# Should I be getting so much condensation?



## ratfink (Dec 15, 2009)

Hi Guys,

I am incubating royal python eggs in a polybox with a heat mat on the bottom and the eggs are in plastic tubs with vemiculite inside.

After a couple of days the inside of the lids of the tubs have massive water drops on them so i have to take them off and wipe them down.

I have put kitchen roll under the lids to stop the water dropping on the eggs.

The vemiclite was mixed so no water dropped out when sqeezed so I don't think i've put to much water in.

The book I was reading said I should have hardly any condensation on the lids of the tubs??!


----------



## lee anderson (Oct 13, 2009)

put some more holes in the lid that should sort it


----------



## ratfink (Dec 15, 2009)

the book also said don't put too many holes in the tubs so this has left me even more confused!


----------



## rachel132002 (Dec 4, 2006)

I ALWAYS get condensation it's hard to avoid but so long as it doesn't drip it's fine. 

I open the box once or twice a week depending on how much condensation there is and then just wipe the lid and sides of the box. 

I don't tamper with it in any other way, I've only ever lost one clutch from condensation and that was due to dripping where I didn't wipe the lid, other than that never had a problem.


----------



## ratfink (Dec 15, 2009)

cool thanks, I will carry on as I am then.

Thank you!

Also another question...when I started I was using an 'on/off' thermostat and after two weeks two of my eggs went brown and then strivled up (they started white with viens when candled) so i then bought a 'pulse' thermostat which is much better (0.5 degree F fluctuation rather than 5-6 degrees F!) however another 2 weeks on and another one of the eggs in the clutch has gone brown.

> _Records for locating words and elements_
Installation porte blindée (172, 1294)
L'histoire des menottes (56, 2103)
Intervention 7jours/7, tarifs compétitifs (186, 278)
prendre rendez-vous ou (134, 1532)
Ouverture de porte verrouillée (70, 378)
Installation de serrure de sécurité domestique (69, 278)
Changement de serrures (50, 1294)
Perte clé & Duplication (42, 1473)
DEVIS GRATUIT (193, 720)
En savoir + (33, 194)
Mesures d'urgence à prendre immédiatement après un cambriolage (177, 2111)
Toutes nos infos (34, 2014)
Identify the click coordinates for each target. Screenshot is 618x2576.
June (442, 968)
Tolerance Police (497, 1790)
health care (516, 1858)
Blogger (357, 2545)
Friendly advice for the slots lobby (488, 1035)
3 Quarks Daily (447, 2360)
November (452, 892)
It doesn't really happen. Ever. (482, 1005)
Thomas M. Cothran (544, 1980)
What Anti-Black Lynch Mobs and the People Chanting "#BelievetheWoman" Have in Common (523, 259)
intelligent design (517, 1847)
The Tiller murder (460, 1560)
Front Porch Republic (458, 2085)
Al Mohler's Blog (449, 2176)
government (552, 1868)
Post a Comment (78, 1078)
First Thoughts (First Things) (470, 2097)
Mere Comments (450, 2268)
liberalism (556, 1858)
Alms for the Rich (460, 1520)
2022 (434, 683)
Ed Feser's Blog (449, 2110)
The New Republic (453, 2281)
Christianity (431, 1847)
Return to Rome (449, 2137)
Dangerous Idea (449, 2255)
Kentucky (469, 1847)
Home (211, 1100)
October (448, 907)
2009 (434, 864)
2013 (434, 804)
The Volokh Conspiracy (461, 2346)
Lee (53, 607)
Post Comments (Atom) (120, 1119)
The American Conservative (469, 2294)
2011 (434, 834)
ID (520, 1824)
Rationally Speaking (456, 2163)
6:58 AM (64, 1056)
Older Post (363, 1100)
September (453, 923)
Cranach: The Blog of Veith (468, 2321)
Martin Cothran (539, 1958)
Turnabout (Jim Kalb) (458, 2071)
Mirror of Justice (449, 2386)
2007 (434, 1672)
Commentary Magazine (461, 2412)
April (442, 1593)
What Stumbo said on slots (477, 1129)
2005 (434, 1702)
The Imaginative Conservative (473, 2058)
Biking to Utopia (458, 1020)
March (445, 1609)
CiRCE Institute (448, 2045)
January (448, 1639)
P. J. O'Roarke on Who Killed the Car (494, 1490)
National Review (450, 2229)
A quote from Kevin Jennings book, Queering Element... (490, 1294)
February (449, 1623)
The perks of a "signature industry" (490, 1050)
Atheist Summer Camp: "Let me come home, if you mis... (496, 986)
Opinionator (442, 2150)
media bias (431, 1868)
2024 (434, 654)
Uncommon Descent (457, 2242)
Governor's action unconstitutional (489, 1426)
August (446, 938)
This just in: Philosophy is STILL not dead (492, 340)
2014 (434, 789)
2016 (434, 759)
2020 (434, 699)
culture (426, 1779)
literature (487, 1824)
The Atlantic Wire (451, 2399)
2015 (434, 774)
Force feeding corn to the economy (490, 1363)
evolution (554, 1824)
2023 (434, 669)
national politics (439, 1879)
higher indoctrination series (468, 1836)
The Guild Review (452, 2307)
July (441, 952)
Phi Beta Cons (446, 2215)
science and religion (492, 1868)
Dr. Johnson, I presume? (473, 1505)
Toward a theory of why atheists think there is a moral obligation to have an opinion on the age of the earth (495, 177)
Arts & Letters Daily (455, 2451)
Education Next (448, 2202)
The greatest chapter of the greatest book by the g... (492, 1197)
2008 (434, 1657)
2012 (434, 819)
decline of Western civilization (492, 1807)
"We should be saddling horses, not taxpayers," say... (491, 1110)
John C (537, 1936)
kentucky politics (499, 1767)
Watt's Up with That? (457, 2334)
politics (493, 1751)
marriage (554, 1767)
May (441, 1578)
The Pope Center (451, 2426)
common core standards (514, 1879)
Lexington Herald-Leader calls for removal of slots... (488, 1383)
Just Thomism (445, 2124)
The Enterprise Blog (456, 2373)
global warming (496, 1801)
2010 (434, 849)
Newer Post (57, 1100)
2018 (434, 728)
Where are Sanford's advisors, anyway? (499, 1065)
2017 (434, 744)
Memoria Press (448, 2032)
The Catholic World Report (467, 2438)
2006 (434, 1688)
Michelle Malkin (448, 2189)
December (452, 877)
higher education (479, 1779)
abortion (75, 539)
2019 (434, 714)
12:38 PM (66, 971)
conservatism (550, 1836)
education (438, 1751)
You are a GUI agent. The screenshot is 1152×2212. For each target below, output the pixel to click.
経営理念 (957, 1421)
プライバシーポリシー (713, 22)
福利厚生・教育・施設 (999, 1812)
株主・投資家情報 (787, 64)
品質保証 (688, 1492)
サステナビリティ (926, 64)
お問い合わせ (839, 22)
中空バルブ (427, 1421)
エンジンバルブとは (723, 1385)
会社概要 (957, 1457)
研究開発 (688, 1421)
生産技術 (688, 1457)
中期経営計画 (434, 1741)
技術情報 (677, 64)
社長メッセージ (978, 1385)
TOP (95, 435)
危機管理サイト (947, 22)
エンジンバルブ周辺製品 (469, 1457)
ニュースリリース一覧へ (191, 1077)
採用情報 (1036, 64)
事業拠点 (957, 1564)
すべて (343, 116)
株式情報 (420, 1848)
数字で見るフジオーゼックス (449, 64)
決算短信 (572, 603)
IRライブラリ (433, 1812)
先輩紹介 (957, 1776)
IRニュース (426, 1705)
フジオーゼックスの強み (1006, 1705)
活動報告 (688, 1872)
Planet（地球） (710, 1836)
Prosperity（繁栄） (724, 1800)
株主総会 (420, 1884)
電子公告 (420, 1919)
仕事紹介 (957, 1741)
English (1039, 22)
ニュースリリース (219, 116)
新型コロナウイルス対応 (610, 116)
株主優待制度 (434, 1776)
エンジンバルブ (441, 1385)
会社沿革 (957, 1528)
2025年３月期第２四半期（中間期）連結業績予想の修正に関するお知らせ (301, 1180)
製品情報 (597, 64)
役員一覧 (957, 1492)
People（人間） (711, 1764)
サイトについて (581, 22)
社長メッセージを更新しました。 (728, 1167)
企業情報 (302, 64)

> _Written instruction_
Return the forum thread on condensation in egg incubation tubs, reproducing it word for word from its first line to its last.

> _The output_
# Should I be getting so much condensation?



## ratfink (Dec 15, 2009)

Hi Guys,

I am incubating royal python eggs in a polybox with a heat mat on the bottom and the eggs are in plastic tubs with vemiculite inside.

After a couple of days the inside of the lids of the tubs have massive water drops on them so i have to take them off and wipe them down.

I have put kitchen roll under the lids to stop the water dropping on the eggs.

The vemiclite was mixed so no water dropped out when sqeezed so I don't think i've put to much water in.

The book I was reading said I should have hardly any condensation on the lids of the tubs??!


----------



## lee anderson (Oct 13, 2009)

put some more holes in the lid that should sort it


----------



## ratfink (Dec 15, 2009)

the book also said don't put too many holes in the tubs so this has left me even more confused!


----------



## rachel132002 (Dec 4, 2006)

I ALWAYS get condensation it's hard to avoid but so long as it doesn't drip it's fine. 

I open the box once or twice a week depending on how much condensation there is and then just wipe the lid and sides of the box. 

I don't tamper with it in any other way, I've only ever lost one clutch from condensation and that was due to dripping where I didn't wipe the lid, other than that never had a problem.


----------



## ratfink (Dec 15, 2009)

cool thanks, I will carry on as I am then.

Thank you!

Also another question...when I started I was using an 'on/off' thermostat and after two weeks two of my eggs went brown and then strivled up (they started white with viens when candled) so i then bought a 'pulse' thermostat which is much better (0.5 degree F fluctuation rather than 5-6 degrees F!) however another 2 weeks on and another one of the eggs in the clutch has gone brown.